Michy Batshuayi makes everyone except Borussia Dortmund look the fool
Michy Batshuayi should change his twitter handle to @IToldYouSo!
Before he left Stamford Bridge for the WestfalenStadion, the Premier League saw an impromptu game of musical chairs erupt between second-string scorers during the January window. Theo Walcott went from Arsenal to Everton. Daniel Sturridge exchanged Anfield for the Hawthorns. Henrikh Mkhitaryan vacated Jose Mourinho's doghouse for Arsene Wenger's open arms. Olivier Giroud is now playing for rather than singing the Blues.
Even though Walcott had a head start and scored a brace to lift the Toffees over Leicester, he needed a warm-up match first. Despite switching countries and leagues as well as clubs, Batshuayi required little more than half an hour to show the world his quality.
The Belgian started for Borussia Dortmund in a Friday night tilt at the Mungersdorfer Stadion against FC Koln. Tilt it was, too.
Batshuayi's 36th minute strike came when BVB penetrated Koln's box. Jeremy Toljian pushed down to the touchline near goal, then cut the ball back. Michy was perfectly positioned to smash it home.
Koln equalised on the hour courtesy Simon Zoller. The Bundesliga cellar dwellers' joy was short-lived, however. Batshuayi completed his brace two minutes later. Dominic Heintz and Jonas Hector crossed wires while trying to win a second ball. Antonio Conte's erstwhile whipping boy was on hand to collect. With Jorge Mere playing him onside he closed on keeper Timo Horn, sliding the ball under him and into the far side-netting.
Mere would make amends by leveling in the 70th minute but another Chelsea reject, Andre 'Don't call me' Schurrle, would finally put down the stubborn Billy Goats in the 84th minute, keeping them three points away from the relegation places, now with a game less to play than Hamburg. In the process, Schurrle lifted Dortmund into second, for the moment at least, in the crowded six-team race for second behind runaway leaders Bayern Munich.

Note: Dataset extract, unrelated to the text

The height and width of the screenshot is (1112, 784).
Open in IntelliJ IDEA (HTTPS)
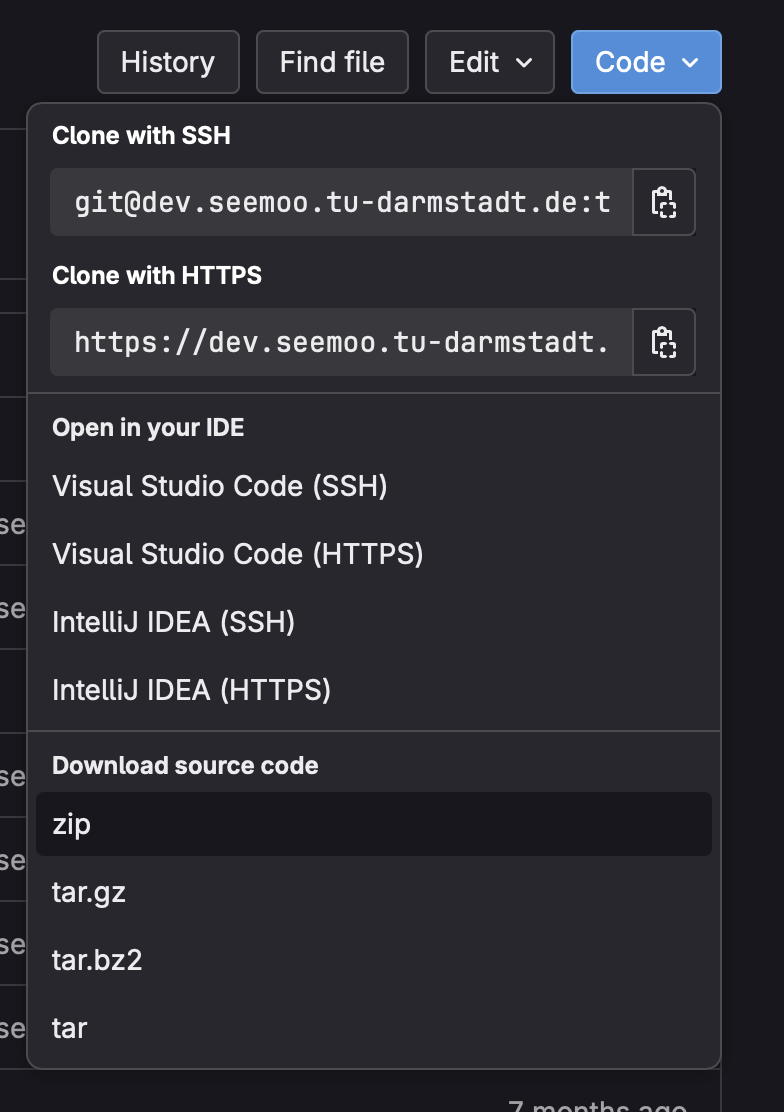(x=191, y=690)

After the match, Batshuayi wryly expressed his joy at being given some playing time at long last.
It's impossible to love the game and not feel good for the 24-year-old. The Belgian took advantage of every opportunity he was given at Chelsea.
He scored the goal that secured the Blues' title last year. In reply, Antonio Conte went out and bought another bench warmer, Alvaro Morata, to replace Diego Costa.
Despite the snub, Batshuayi continued to deputise in outstanding fashion, scoring ten goals in 996 minutes, nearly once per full match on average. Even so, when Morata struggled, then went down injured, Conte's first reaction was to play Eden Hazard as a false nine.
When the Italian finally turned to Batshuayi the player scored against Norwich in the FA Cup Third Round, assisted on a goal in the 4-0 Premier League victory over Brighton, and claimed a brace against Newcastle in the FA Cup Fourth Round, all in the space of eleven days.
After the Newcastle match, with rumours of Dortmund's interest in the air, Conte said he would play the young Belgian if he chose to stay, it being the player's choice. By then, it was too late. The manager hadn't understood that opportunities to impress aren't a one-way street. He had left his young talent decidedly underwhelmed and lacking faith. The Bundesliga beckoned.
Batshuayi's instant impact in Germany didn't just leave Antonio Conte and Chelsea looking red-faced, however. Pierre-Emerick Aubameyang doesn't look too smart for having left a team in much better shape than Arsenal. Nor do his abilities seem quite so dynamic when another player can step so easily into his shoes.
Arsene Wenger and the Gunners new scouting director Sven Mislintat don't look all that astute shelling out £58.5 million for a difficult personality when an eager one was waiting just across town. It is a scout's job to scout, after all, not rely on old contacts.
West Brom is bottom on the Premier League table despite being joint-seventh with Arsenal, Leicester, and Brighton in goals conceded. Only Swansea and Brighton have scored fewer than the Baggies. Desperate for scoring, Alan Pardew gambled on Liverpool striker Daniel Sturridge's health, which is little better than betting the week's wages Donald Trump won't tweet until payday. Apparently, Pardew had but to ask after the Belgian.
Hindsight may be 20-20 but the talented youngster gave everyone willing to look repeated glimpses at what he can do well in advance. Only Dortmund paid heed. Michy Batshuayi fully deserves to shout I told you so loud as he can.